I’m very interested in these.
I really wonder if they got any better, I had such a bad time with my tuxodo computer, had to send it for repair twice and replaced it with a used ThinkPad after less than a year.
It’s like 8 years ago or so, I had the InfinityBook with a skylake processor.
Bluetooth stopped working, send it in then it worked and stopped again, then send it in and it worked and stopped again.
The microphone had broken noises, tested it even under windows to be sure it’s a hardware problem.
Discoloration where the hands are left and right of the trackpad.
Plastic bezel around the screen fell off, the tape was bad quality.
Ah I wrote it down last year here:
https://tube.jeena.net/w/wJGQBMj2wDCJRwBH4bYPiz;threadId=14965
I’ve mostly been very satisfied with my InfinityBook 14 Gen7 that I got about 1.5 years ago. There have been some hardware issues (something wrong with the audio subboard that causes the sound from the speakers to go out once in a while, but they sent a new one that I haven’t installed yet…). The mic is also not very good (some background noise), and the speakers when they work (which is most of the time) are also quite weak. I decided to spec it out as much as possible, and it does get hot under high loads, like gaming. The case is sleek, but perhaps a little flimsy?

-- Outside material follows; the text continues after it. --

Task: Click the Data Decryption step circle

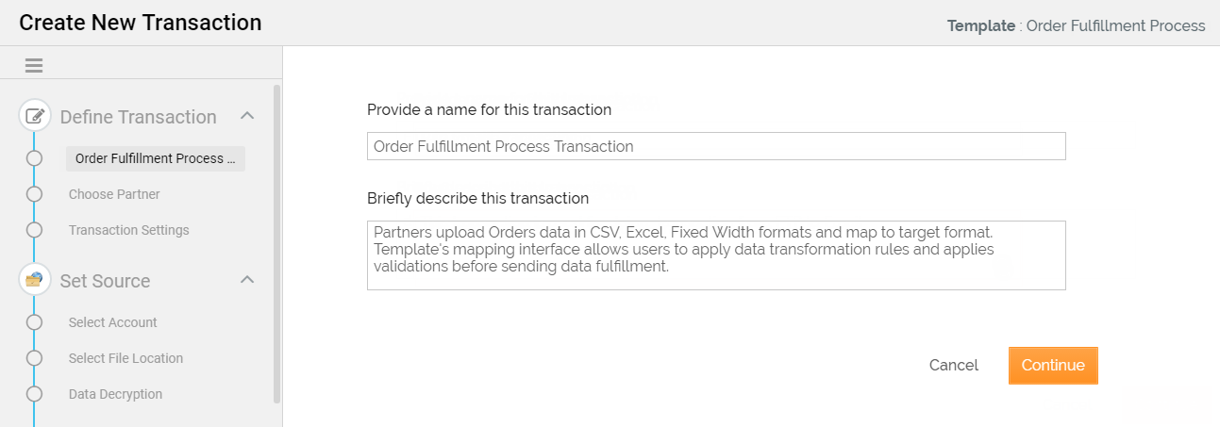Action: [x=35, y=394]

But mostly it works perfectly fine, and it is such a great upgrade over my old MacBook that I finally get to do stuff on my computer now, and run into very few limitations (running newer games and other GPU-intensive tasks requiring more than 4 GB VRAM are the only things). Not to mention that I’ve had very good experience with their customer service when I n00b out and can’t troubleshoot my way back.
Will they feature an UEFI?
Without UEFI, the boot process is different for each device, requires a custom boot loader, or at least explicit support by the operating system. Is your laptop going to be supported by the distribution you want to use? What about in 5 or 10 years? With UEFI, the boot process is standardized, so it should just work.

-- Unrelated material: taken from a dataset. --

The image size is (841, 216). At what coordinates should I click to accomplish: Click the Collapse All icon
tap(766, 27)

Oh yeah but well instead of using the UEFI we probably should include libreboot or coreboot. But uefi is better than nothing but since its tuxedo we should expect some libreboot
I hope that when my current laptop dies, a somewhat libre and linux-friendly alternative with an ARM chipset will be on the market.

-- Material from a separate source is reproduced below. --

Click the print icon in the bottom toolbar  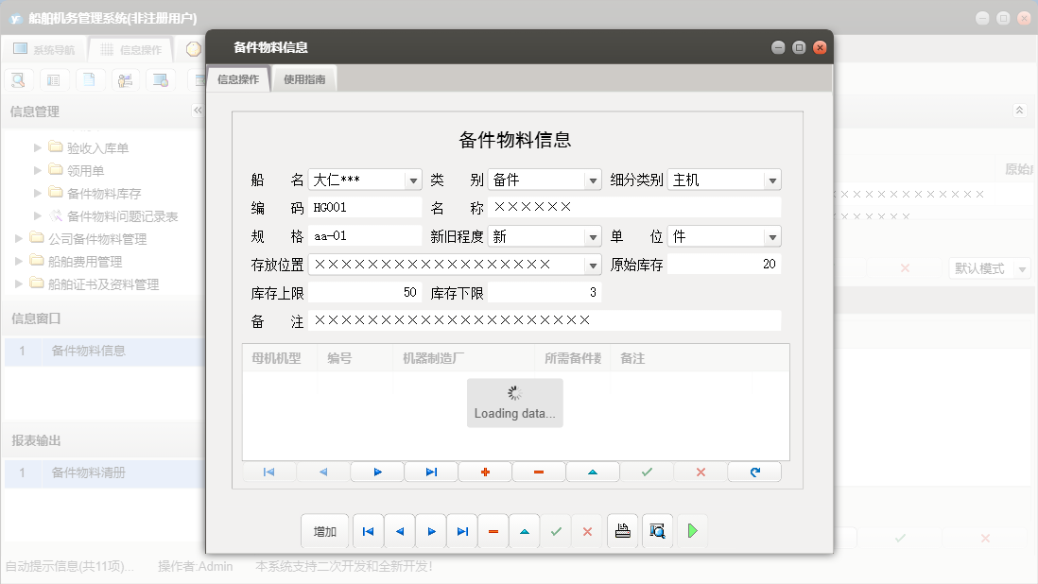(x=622, y=530)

Man. I bought Lenovo ARM. I wanted to buy a tuxedo so badly. Now I’m stuck with this thinkpad.
It is bearable but feature complete. Every month linaro and the community add functionality. The most recent things include a custom power-domain mapper implementation and apparently camera support.
If you are running wayland you can simply install any os and its working oob.
The laptops weight and heat production is awesome. Very practical. Also the body is exceptional sturdy and worth mentioning (even in comparsion to a T14, e.g.).
But:
- external monitors are not detected at boot
- no hibernation
- battery time is very depended on the task. It ranges from 4 to 13 hours.
- no virtualization support, so one is stuck with tiny code generator runtime when using kvm
- audio is pretty quiet, so depending on the environment an external source is required.
I followed almost all patches on the lkml. It appears to me that the upcoming chip can benefit from the sc8280xp hugely. It sufficies for my use cases but I promised myself a little better, yet.